In March 2022, South Africa's Competition Commission Tribunal approved the acquisition of Imperial by Dubai-based logistics company, DP World. The transaction was found unlikely to significantly prevent or lessen competition in any market in South Africa, and was approved subject to public interest-related conditions. These included the establishment of an employee share ownership program (ESOP), no employees being allowed to be retrenched for a 3-year period following the acquisition, as well as BBBEE-related requirements.

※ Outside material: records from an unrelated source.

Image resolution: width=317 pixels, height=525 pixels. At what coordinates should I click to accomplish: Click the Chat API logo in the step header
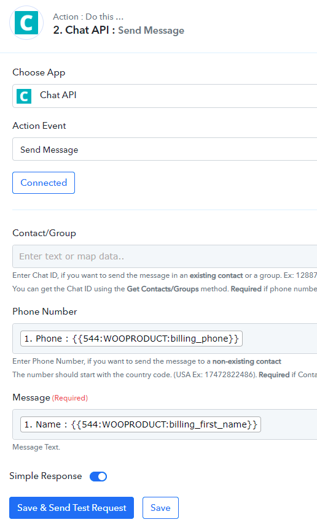pos(26,23)
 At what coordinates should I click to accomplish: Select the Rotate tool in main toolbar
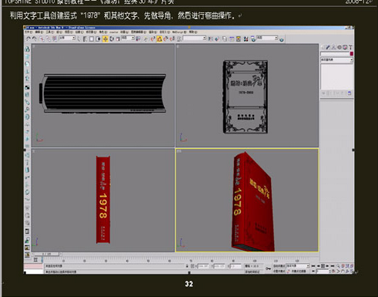click(112, 39)
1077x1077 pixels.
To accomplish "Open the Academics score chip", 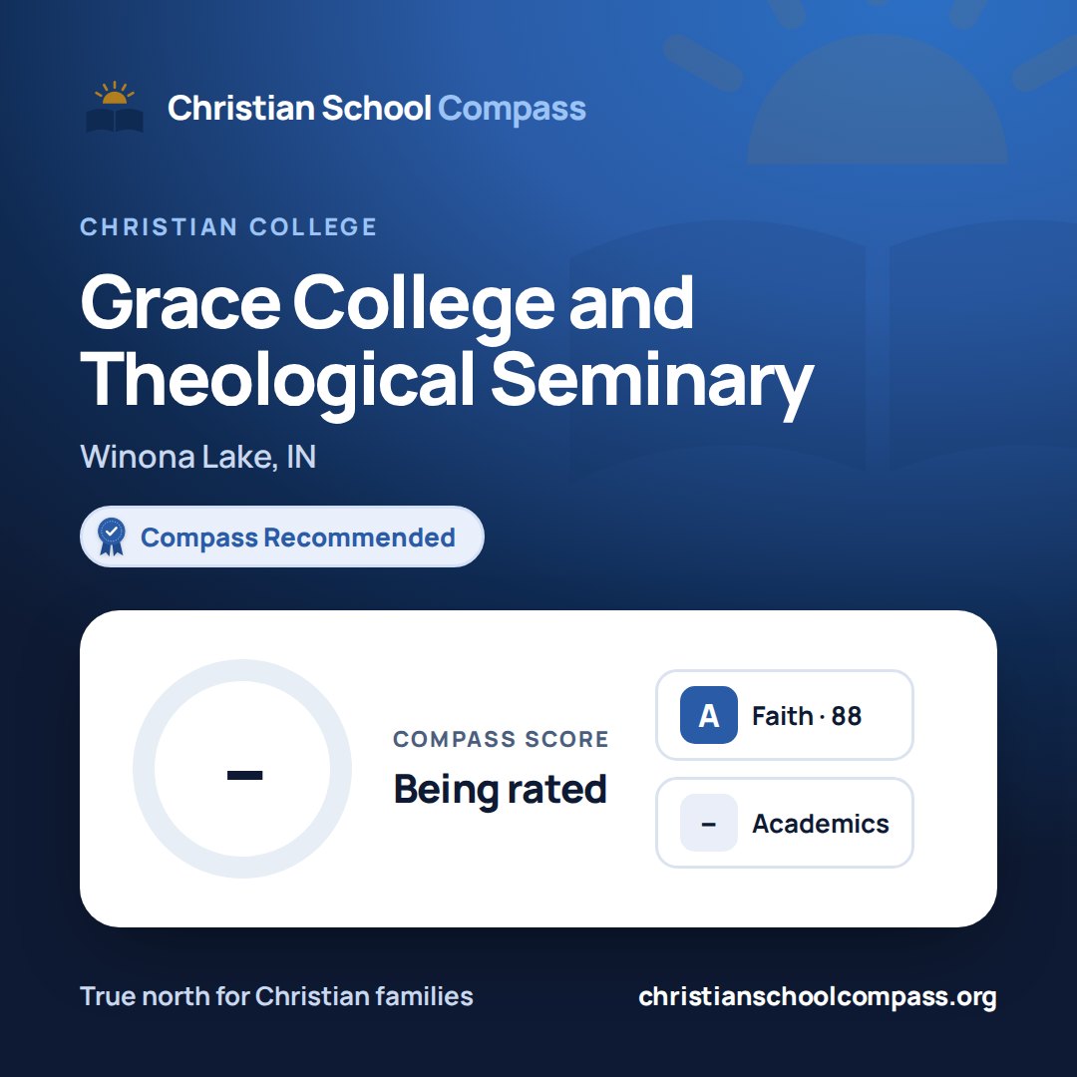I will (x=785, y=823).
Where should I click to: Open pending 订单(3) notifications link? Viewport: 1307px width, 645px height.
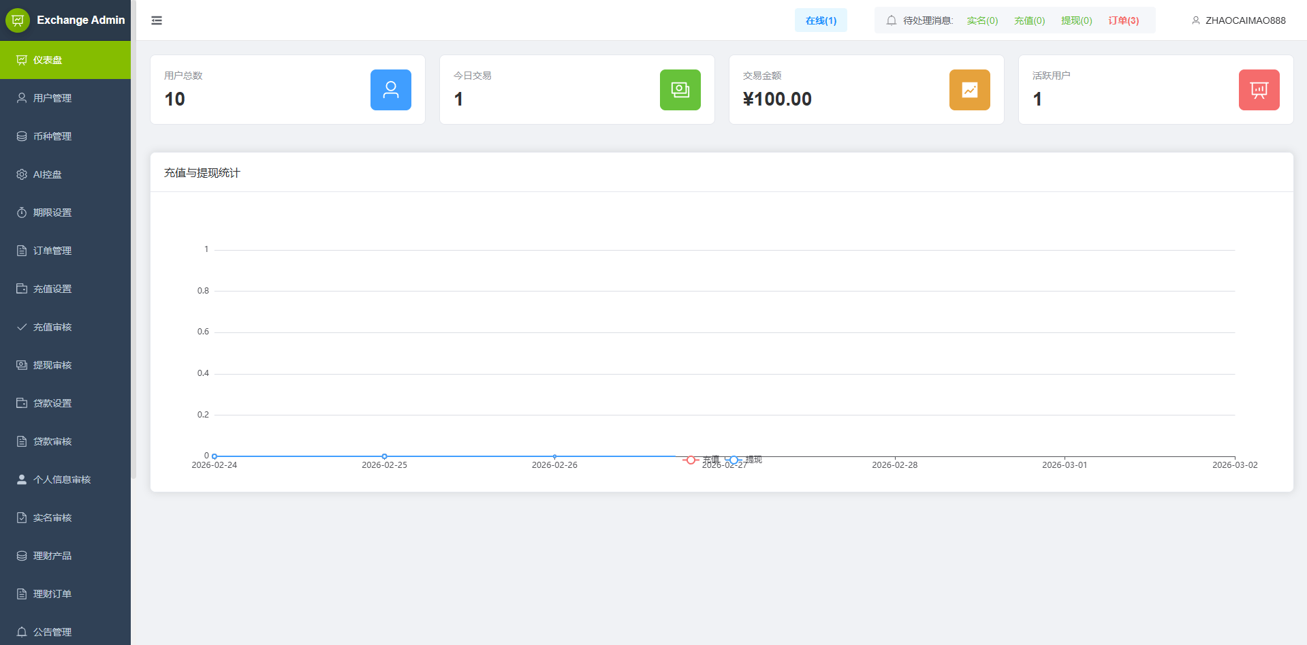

Imperial was sold to DP World for a sum of around R12.7 billion. The company was subsequently delisted from the JSE Limited, after having traded on the exchange for 35 years under the share tag "IPL" and ISIN "ZAE000067211".

==Operations==

Imperial has operations across numerous markets, including automotive, consumer goods, chemicals, healthcare, and industrial sectors. The company is focused on African and European market access and logistics solutions. It has operations in 26 countries, across Africa, Europe, Asia, and the Middle East.

The company is a member of the Independent Reporting Committee of South Africa (IRC SA).

==Corporate social responsibility==

Imperial's focus areas for corporate social responsibility include healthcare, education, road safety, sport, and skills development. The company partners with non-profits and governments to support related programs.

Founded in 2010, the Unjani Clinics initiative operates 80 clinics that provide affordable primary healthcare to people living in low-income communities. The program employs over 300 people. In 2020, Unjani celebrated the milestone of 1.5 million patient engagements, and also provided COVID-19 screening for 220,000 people.

The Imperial and Motus Community Trust partnered with the South African Department of Basic Education to provide R5 million each year for 5 years, to establish libraries and resource centers.

Imperial has also partnered with the Caring Women's Forum (CWF) and the United Nations High Commissioner for Refugees (UNHCR) to deliver the Kenyan Refugee Schools Undertaking. Imperial also partners with the SOS Children's Village in Kecskemét, Hungary. The Village provides humanitarian and developmental assistance to socially disadvantaged children in 137 countries, protecting their interests and rights.

Imperial has invested in electric (FCE) fuel cell trucks, fueled by green hydrogen, as part of an initiative to shift towards the use of alternative fuel vehicles and reduce carbon emissions. The company has partnered with South African green hydrogen producer, Sasol, which also has an interest in decarbonizing heavy-duty, long-haul trucking.